Another factor that hinders international students from visiting counselors is lack of information such as being unaware that there was a counseling center on campus, not knowing the location of the counseling center and not having information about the facilities they have and the services they provide. Wilson et al. (2003) confirm that not having enough information about counseling services was a barrier to making contact with counseling centers.

The third factor that stops international students from visiting counselors is lack of necessity to visit counselors. As previous studies also show, students report necessity of seeking help from counseling centers only if they are not able to solve their problems on their own or do not get positive feedback from social support and others to help them solve problems (Gao and Lu, 2001).

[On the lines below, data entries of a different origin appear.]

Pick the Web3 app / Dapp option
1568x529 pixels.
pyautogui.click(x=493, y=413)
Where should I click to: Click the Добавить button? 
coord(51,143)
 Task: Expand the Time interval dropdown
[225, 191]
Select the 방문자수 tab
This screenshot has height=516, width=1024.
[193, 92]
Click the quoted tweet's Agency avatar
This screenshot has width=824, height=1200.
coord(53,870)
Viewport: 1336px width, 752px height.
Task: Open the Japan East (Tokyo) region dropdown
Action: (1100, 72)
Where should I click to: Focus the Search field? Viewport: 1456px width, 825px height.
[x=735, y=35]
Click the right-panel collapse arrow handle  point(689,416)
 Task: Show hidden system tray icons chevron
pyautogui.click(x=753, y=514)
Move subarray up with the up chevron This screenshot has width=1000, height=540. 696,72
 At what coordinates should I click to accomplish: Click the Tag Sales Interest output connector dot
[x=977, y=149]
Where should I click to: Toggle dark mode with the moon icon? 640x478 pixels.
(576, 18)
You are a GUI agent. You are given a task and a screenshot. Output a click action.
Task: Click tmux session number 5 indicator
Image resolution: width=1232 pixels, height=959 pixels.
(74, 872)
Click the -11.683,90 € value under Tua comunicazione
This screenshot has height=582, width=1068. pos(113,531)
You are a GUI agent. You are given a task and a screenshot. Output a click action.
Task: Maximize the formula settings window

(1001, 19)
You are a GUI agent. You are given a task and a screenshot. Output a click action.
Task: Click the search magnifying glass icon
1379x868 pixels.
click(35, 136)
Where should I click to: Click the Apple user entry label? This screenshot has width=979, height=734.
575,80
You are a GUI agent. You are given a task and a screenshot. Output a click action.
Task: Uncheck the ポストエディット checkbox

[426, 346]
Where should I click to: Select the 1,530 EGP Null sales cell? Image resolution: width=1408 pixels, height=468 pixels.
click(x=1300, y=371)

In studies about the U.S population, lack of need for counseling is the most common reason cited for keeping Americans from seeking professional mental health services (Kessler et al., 2001).

The last factor behind the respondents’ unwillingness to see a counselor was lack of trust. Previous studies showed that the most common reason behind an unwillingness to seek professional help relates to the assurance of counselors’ secrecy and the clients feel that their problems must remain confidential (Rickwood et al., 2005; The World Health Organization).


Students who have no desire to visit counselors and counseling centers face more psychological problems than those who are doing so regularly. Refusing to visit counselors can cause serious psychological problems and loss of function in personal, academic and other areas of life. Therefore, it is important that counseling centers reduce the barriers and work to prevent the aforementioned problems.

The results of this study are useful for university mental health professionals in terms of better promoting and providing counseling services to international students. In addition, counselors, students, teachers, coordinators, administrators and student affairs centers must cooperate to reshape students’ negative attitudes toward counseling. Lecturers, on the other hand, play an important role in this regard because they are in unique relationship with students and they can promote the students’ wellbeing and mental health. Professional mental health services need to change students’ mind-set and develop a feeling of trust and by using psycho-education, professional psychologists can educate and help students in need of mental health services. Counseling center takes step to increase awareness among international students about its existence, location and services that are offered. In order to increase the trust of international students, the students need to be aware of the credentials of their counselors. If these credentials are known, their trust will easily increase.

It is suggested that future researches address demographic information like age, gender and nationality. The length of their stay in the destination country can help researchers obtain a more in-depth understanding about a person’s attitude toward using counseling services. Furthermore, it is suggested that future researches use longitudinal studies with psycho-education to increase the willingness to seek counseling services. This type of study can show how effective an educational model is over time. In addition, experimental approaches can be effective in determining how changeable attitudes are towards professional psychology and counseling and what can be used to maintain them.